[Records drawn from a dataset]
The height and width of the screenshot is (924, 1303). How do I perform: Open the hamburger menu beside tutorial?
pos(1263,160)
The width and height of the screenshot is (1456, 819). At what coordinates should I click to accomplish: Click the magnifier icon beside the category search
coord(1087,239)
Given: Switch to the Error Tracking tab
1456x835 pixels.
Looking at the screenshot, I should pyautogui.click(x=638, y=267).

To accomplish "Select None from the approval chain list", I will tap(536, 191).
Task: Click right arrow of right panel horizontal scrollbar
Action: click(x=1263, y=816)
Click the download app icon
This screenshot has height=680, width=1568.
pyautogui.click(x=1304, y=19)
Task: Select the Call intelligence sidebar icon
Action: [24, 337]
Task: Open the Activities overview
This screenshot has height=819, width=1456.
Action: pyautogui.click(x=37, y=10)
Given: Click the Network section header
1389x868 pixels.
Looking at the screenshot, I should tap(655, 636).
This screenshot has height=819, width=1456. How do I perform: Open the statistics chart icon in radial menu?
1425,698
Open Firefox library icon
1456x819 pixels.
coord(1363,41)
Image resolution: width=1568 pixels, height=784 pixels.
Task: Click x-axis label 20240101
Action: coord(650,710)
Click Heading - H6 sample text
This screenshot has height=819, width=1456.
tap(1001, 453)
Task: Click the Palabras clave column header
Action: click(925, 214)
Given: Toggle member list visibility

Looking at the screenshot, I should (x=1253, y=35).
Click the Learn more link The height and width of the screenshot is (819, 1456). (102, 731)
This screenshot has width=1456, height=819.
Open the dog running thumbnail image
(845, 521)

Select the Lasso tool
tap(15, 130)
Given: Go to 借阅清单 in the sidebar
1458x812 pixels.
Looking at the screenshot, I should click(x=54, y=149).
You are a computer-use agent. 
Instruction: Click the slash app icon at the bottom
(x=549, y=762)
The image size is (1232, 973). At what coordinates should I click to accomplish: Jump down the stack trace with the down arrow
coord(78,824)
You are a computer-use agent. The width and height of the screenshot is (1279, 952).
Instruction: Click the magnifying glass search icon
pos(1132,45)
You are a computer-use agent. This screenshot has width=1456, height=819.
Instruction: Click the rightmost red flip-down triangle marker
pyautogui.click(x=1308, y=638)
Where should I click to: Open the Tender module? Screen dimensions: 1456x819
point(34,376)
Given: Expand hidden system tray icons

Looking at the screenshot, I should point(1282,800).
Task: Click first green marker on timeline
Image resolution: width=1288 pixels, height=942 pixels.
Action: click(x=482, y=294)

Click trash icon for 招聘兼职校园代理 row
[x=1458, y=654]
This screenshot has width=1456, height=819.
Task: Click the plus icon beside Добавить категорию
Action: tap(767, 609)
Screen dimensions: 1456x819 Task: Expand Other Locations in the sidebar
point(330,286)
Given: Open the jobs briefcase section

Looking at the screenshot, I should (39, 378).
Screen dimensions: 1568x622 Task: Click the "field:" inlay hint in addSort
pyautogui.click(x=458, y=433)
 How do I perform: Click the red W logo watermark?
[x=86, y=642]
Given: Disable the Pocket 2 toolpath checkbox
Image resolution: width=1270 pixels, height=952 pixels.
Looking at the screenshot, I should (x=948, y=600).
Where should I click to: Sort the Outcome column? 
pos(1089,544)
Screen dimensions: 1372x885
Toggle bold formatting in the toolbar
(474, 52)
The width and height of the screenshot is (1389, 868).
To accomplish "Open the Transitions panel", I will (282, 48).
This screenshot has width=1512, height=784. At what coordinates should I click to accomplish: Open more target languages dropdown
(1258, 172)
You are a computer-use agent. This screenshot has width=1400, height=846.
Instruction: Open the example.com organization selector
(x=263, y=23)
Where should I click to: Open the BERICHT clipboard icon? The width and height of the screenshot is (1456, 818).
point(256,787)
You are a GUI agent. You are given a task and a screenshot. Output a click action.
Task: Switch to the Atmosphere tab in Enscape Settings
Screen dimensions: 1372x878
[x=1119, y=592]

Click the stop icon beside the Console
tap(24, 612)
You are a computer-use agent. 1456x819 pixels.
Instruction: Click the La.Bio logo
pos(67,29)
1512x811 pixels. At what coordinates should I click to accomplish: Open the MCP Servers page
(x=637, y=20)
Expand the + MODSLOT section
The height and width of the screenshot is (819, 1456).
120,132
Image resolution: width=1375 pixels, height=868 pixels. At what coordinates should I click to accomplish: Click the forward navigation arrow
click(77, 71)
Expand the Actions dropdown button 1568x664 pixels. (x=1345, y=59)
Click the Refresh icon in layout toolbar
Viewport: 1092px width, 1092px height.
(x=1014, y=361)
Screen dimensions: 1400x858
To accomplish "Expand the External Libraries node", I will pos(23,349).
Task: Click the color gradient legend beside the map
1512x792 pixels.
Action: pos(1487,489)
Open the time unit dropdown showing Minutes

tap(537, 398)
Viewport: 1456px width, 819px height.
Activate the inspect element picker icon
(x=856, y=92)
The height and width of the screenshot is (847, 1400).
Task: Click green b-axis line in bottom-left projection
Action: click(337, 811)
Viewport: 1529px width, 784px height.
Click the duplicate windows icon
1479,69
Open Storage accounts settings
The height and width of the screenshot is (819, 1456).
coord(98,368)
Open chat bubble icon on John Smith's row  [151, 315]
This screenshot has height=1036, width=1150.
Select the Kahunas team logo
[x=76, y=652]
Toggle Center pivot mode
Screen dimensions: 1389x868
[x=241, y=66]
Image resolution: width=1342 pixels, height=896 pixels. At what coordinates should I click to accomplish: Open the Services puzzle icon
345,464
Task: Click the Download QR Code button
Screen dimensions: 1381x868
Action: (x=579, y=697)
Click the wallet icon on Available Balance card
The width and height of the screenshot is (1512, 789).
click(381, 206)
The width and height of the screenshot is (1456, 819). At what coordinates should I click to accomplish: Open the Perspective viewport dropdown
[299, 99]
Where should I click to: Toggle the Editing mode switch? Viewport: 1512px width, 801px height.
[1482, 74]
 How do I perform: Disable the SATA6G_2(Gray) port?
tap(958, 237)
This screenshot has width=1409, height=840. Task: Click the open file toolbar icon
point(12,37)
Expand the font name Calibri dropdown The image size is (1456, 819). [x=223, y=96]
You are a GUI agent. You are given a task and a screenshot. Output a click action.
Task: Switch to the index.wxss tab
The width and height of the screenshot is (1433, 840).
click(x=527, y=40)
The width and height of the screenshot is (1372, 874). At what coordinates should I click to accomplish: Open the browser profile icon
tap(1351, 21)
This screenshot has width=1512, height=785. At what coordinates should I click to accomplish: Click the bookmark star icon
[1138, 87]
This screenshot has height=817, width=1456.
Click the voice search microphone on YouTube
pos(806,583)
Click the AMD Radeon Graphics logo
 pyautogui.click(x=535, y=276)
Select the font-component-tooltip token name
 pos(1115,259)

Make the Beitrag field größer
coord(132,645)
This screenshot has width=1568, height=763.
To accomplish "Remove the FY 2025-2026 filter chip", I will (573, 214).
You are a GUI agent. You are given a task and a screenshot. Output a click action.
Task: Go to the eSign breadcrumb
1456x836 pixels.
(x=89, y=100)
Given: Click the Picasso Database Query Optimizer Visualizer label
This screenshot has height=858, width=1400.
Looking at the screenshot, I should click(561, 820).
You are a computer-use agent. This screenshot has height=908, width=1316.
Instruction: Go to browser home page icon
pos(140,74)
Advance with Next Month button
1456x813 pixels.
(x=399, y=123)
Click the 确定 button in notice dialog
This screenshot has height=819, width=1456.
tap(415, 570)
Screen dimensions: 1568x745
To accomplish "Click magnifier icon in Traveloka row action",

• **Work task**
The answer must hold exactly the lines of the entries above, from the first line through the line that contains "Given: Switch to the Error Tracking tab", and no others.

• **Result of this task**
The height and width of the screenshot is (924, 1303). How do I perform: Open the hamburger menu beside tutorial?
pos(1263,160)
The width and height of the screenshot is (1456, 819). At what coordinates should I click to accomplish: Click the magnifier icon beside the category search
coord(1087,239)
Given: Switch to the Error Tracking tab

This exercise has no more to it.